We also learned that Luna does NOT exhibit any pressure from the excess liquid in her brain. This is HUGE, as it means any type of brain surgery is highly unlikely. We were extremely concerned that she'd have to have a brain shunt put in to deal with the excess liquid.
The other good news is that Luna is making progress. She crawled on June 5th. Last week she started pulling herself up to standing and she now has words: ow (for cat, as in meow), ba (for ball and this just began a few days ago), bu bu (for goodbye), ah ah (for dog, as in arf, arf), and a a (for duck, as in quack quack). In the past two weeks she has also learned to put toys into another object (like a box) instead of just take them out, she has learned to sign "more", and she can follow some commands. She also responds to her name a lot more. About a month ago she learned to climb up stairs and she can sometimes come down too.
So where does this leave us? I don't know. In limbo, I suppose. I refuse to be depressed by it all and I try to celebrate all of the little achievements, though I think sometimes it is just a reminder of how far behind she is. Sometime I go to my mommy's playgroup and get really sad that Luna is so different. Most of the other babies are walking, while Luna is still only crawling. Many of them can talk some and Luna just makes noises. It is hard not to compare.

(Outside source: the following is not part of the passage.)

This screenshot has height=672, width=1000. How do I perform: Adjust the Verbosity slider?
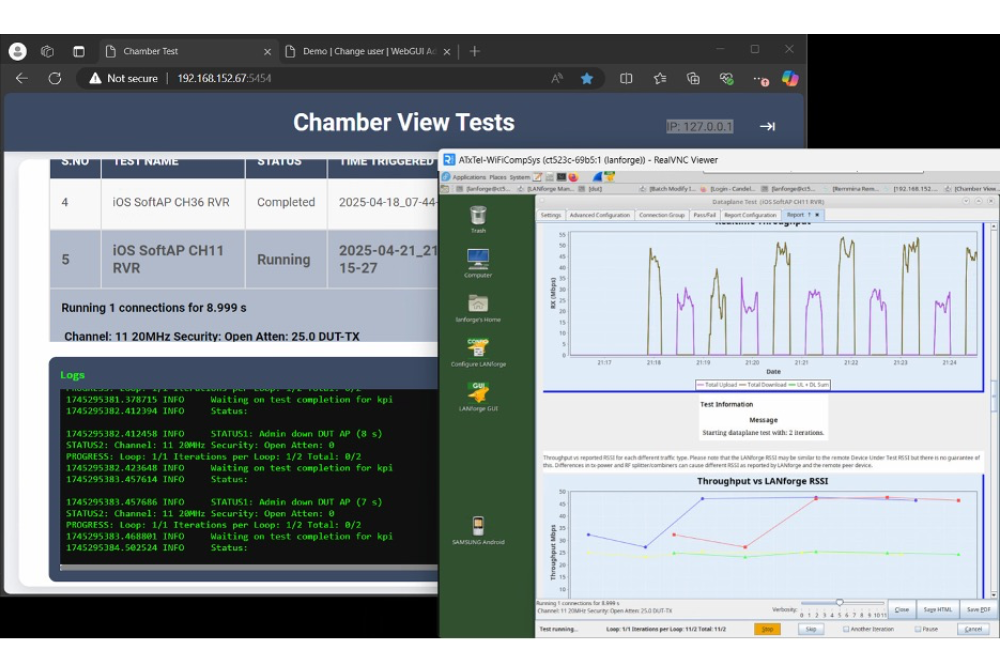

D and I go through many emotions, though I think we are in a good phase right now. Or should I say, for right now. Sometimes we are so sad that we cry all the time. Sometimes we are angry...angry that this is not fair to Luna and not fair to us. Sometimes we are so scared that Luna will one day know she is different. Sometimes we worry that she will always be different and that the gap between her and her peers will just get wider. Sometimes we are hopeful that she will catch up. All I know is, it is what it is. I didn't want things to go this way, but as I have begun to accept, I have absolutely no control over this.